Since I haven't asked a stupid question in an hour or so, will someone please tell me what S/R stands for???

Thanks!

- Margo

JeffH
12-10-2002, 09:29 PM
Margo: Not a stupid question at all. S/R = SeaRiver. SeaRiver Marine is what Exxon Marine used to be before they spun the division off to spare the parent company the liability of a major oil spill. Hard to bring a $5 billion suit against a company that doesn't have $5 billion in assets. They name all their ships the SeaRiver Somethingorother. She was (or it was, if the folks from Lloyd's have their way) the Chesapeak Trader when I was a lowly third mate...

Paul: They don't. Witness all the yachts sunk by semi-submerged shipping containers drifting about the oceans.

[ 12-10-2002, 10:14 PM: Message edited by: JeffH ]

plimsol
12-11-2002, 04:04 AM
So that is what its like topside. All I remember is that when the Exxon Benicia would get into nasty weather, she would occasionally hit a big wave and the shock wave would transmit through the hull and shake the entire engine room. There is nothing quite like being in shaft alley and watch 1/4" steel access plates lift up 6 inches and drop in Neptune's version of crack the whip. It was interesting at the time, but now I am getting major goosebumps.

Wild Dingo
12-11-2002, 05:17 AM
AAAAAAAAAAAAAHHHHHHHHHHHHHHHH!!!! HOLY CRAP!! {as me favorite tv charector Frank from Everybody loves Raymond would say!}... gawd just lookin at them photos and me heart did a hop skip and jump... bet it was very uncomforatble feeling down below for them fellas on board!! get me some new jocks jack!!

Cant ye just hear ol Dave mutterin "aye settle down laddie tis jest a wee blow" :eek:

Take it easy
Shane

nedL
12-11-2002, 07:55 AM
I remember seeing a picture back in the 1970's of a fairly new ULCC or VLCC that went through a rouge wave off the west coast of Africa. About 50' of the bow was shreaded & peeled back as if it had been stuffed in a huge meat grinder.

Mrleft8
12-11-2002, 08:41 AM
I wonder why no ones out on deck working in those pictures... Must be lunch time or something...

ken mcclure
12-13-2002, 07:11 PM
Um, maybe I should think more about rock climbing ... or farming ... or something ...

imported_Daniel
12-14-2002, 08:01 PM
Wow, I cant even think of what it must be like to witness something like that firsthand, though I am sure I would need at the very least new shorts. Thanks, great post.

Dave Fleming
12-15-2002, 12:06 AM
Frankly when you are in heavy weather like that you don't have time to be worried!
You have that vessel to worry about first.

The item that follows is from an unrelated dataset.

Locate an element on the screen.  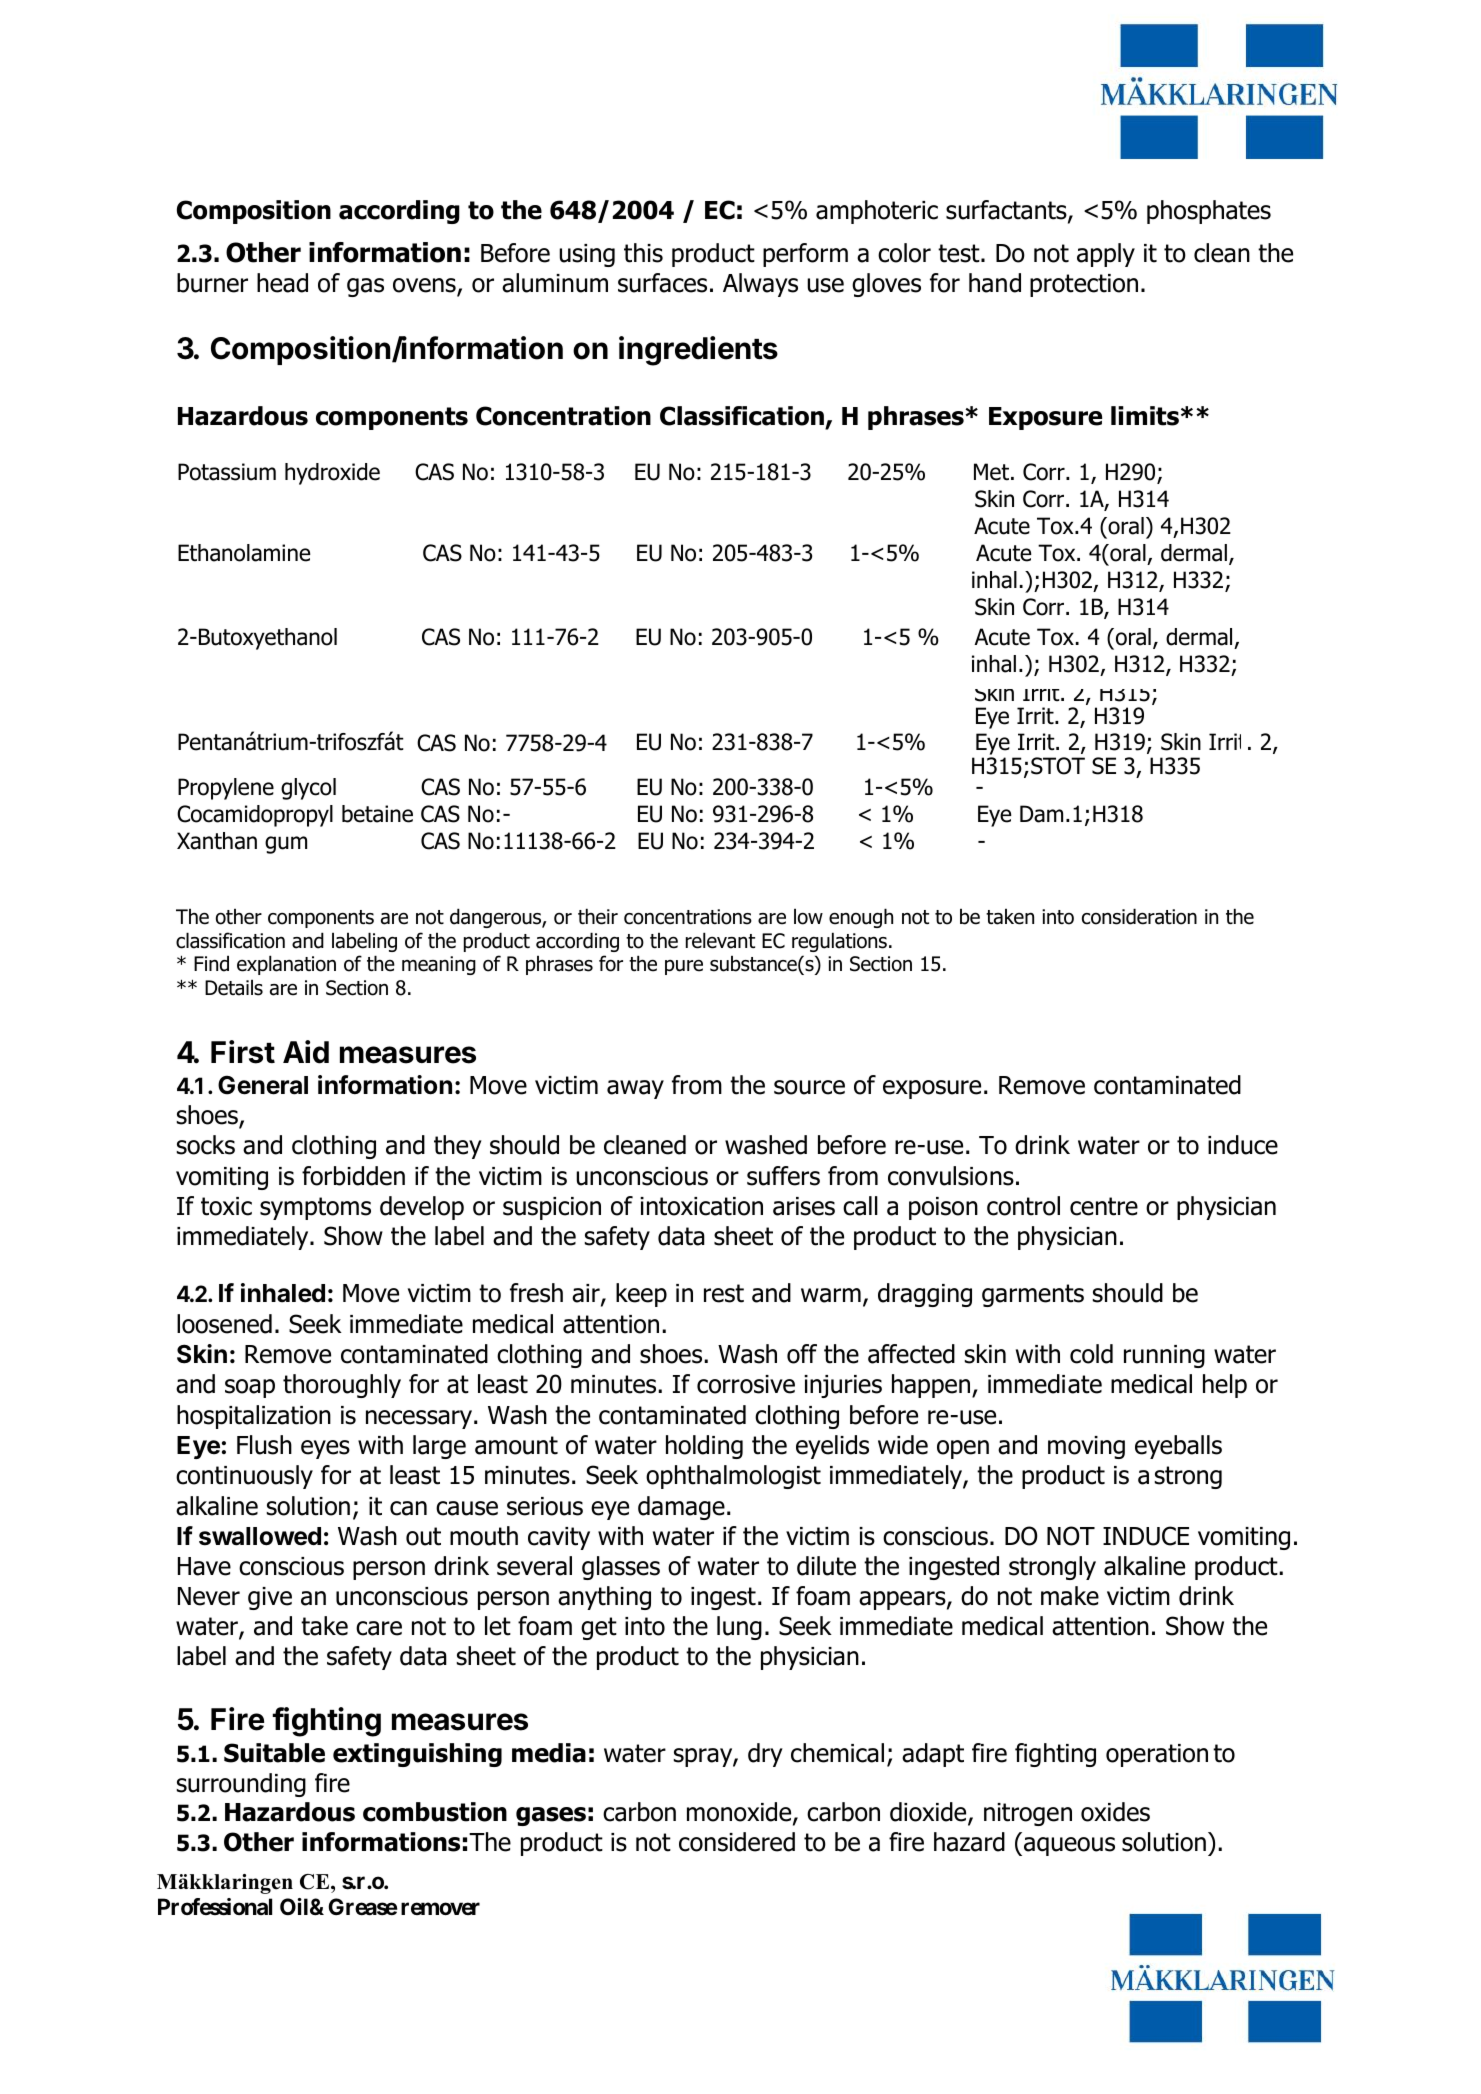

Shaft Alley, oh them things is too much.
Big monster propellor shaft maybe 2 feet in diameter running at about 70 RPM or so supported in bearings as big as a volkswagen and that shaft just inches from your nose a humming away.
Best is in days of yore in drydock working replacing the Lignum Vitae stern bearing staves.
Close, no fresh air, temps in the baking zone from the flood lights and we thumping with top mauls and steel or wood wedges trying to break a stave loose from the steel band holding it in place with a nice trickle of greasy water coming in for flavour. What was the size of those staves?? 4 foot six inches sticks in my mind like the starting height of a fore and aft bulkhead in a grain fitting. First plank 11 feet 6 inches off tank top. Who the hell came up with that measurment? Why not a nice 10 feet off the tank tops? 2 of us sitting on the hatch beams of the next up hold level hauling on a line nailed at each end, oh those were 14 foot 3inch by 12 or 14 inch wide dunnage grade green Doug Fir. Wet as a bucket of water and all dead weight.